3
votes

On Spark 2.0.x, I have been using a JobProgressListener implementation to retrieve Job/Stage/Task progress information in real-time from our cluster. I understand how the event flow works, and successfully receive updates on the work.

My problem is that we have several different submissions running at the same time on the same Spark Context, and it is seemingly impossible to differentiate between which Job/Stage/Task belongs to each submittal. Each Job/Stage/Task receives a unique id, which is great. However, I'm looking for a way to provide a submission "id" or "name" that would be returned along with the received JobProgressListener event objects.

I realize that the "Job Group" can be set on the Spark Context, but if multiple jobs are simultaneously running on the same context, they will become scrambled.

Is there a way I can sneak in custom properties that would be returned with the listener events for a single SQLContext? In so doing, I should be able to link up subsequent Stage and Task events and get what I need.

Please note: I am not using spark-submit for these jobs. They are being executed using Java references to a SparkSession/SQLContext.

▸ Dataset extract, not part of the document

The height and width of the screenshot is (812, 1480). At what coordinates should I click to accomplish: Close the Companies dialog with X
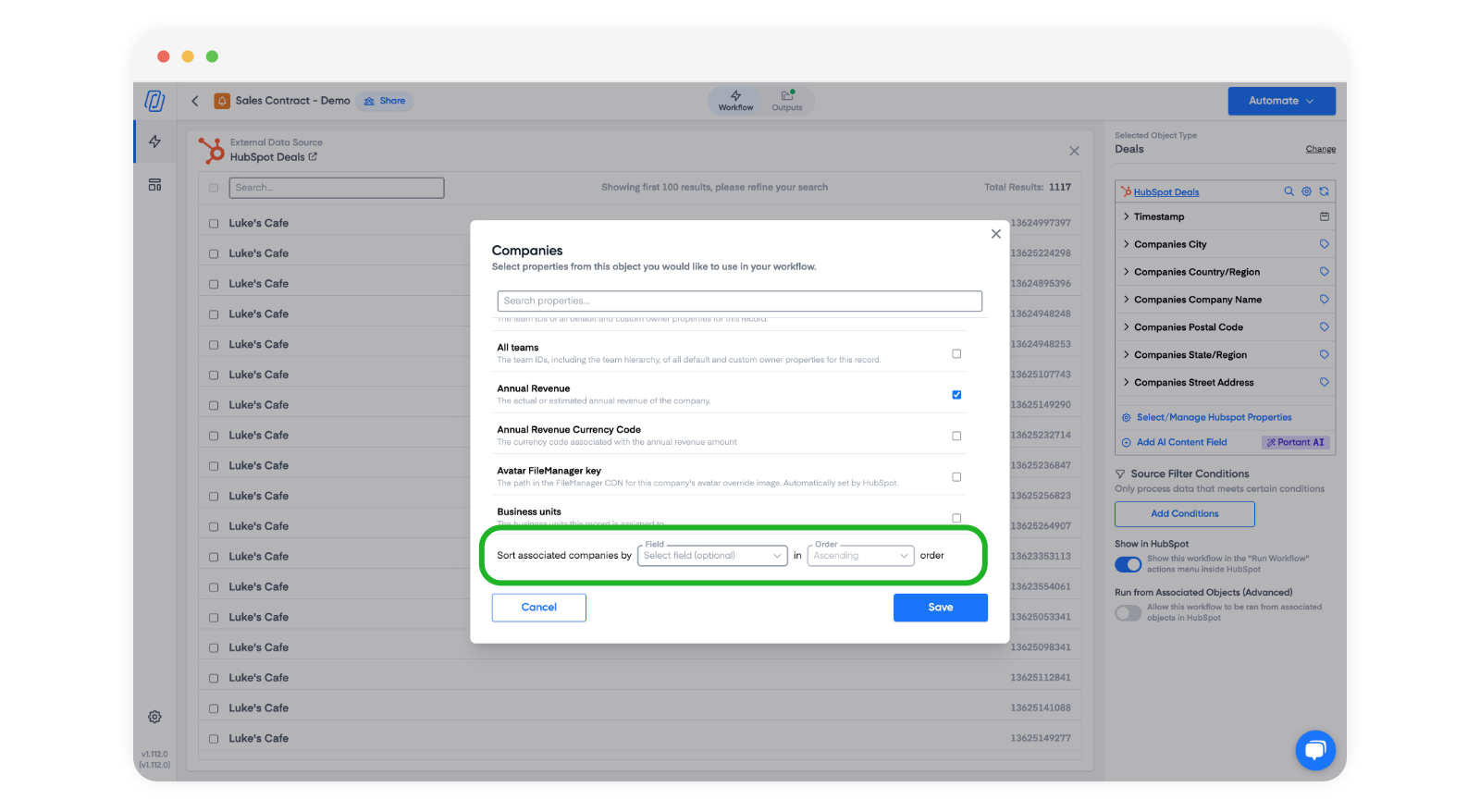[995, 234]
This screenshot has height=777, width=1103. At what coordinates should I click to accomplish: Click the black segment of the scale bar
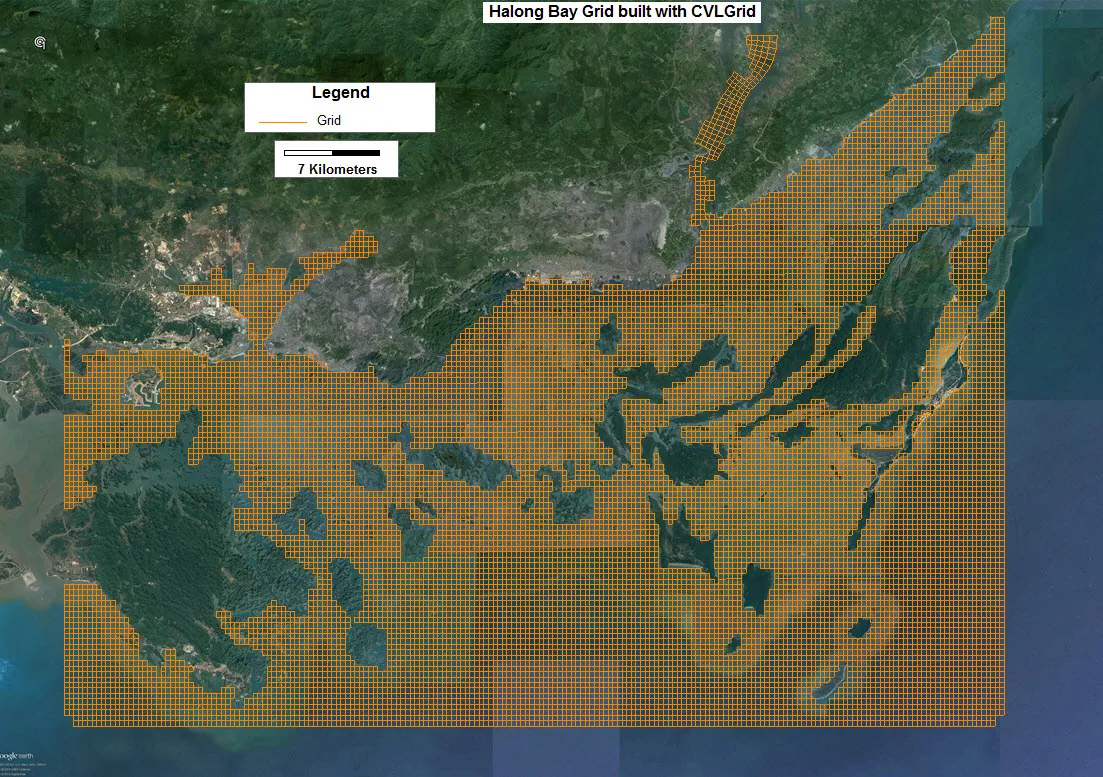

Thanks for any solutions or ideas.

1

1 Answers

0
votes

I'm using a local property - this can be accessed from listener during the onStageSubmit event. After that I'm using the corresponding stageId in order to identify the task executed during that stage.

Future({
      sc.setLocalProperty("job-context", "second")
      val listener = new MetricListener("second")
      sc.addSparkListener(listener)
      //do some spark actions
      val df = spark.read.load("...")
      val countResult = df.filter(....).count()
      println(listener.rows)
      sc.removeSparkListener(listener)
    })

class MetricListener(name:String) extends SparkListener{

  var rows: Long = 0L
  var stageId = -1
  
  override def onStageSubmitted(stageSubmitted: SparkListenerStageSubmitted): Unit = {
    if (stageSubmitted.properties.getProperty("job-context") == name){
      stageId = stageSubmitted.stageInfo.stageId
    }
  }

  override def onTaskEnd(taskEnd: SparkListenerTaskEnd): Unit = {
    if (taskEnd.stageId == stageId)
      rows = rows + taskEnd.taskMetrics.inputMetrics.recordsRead
  }
  
}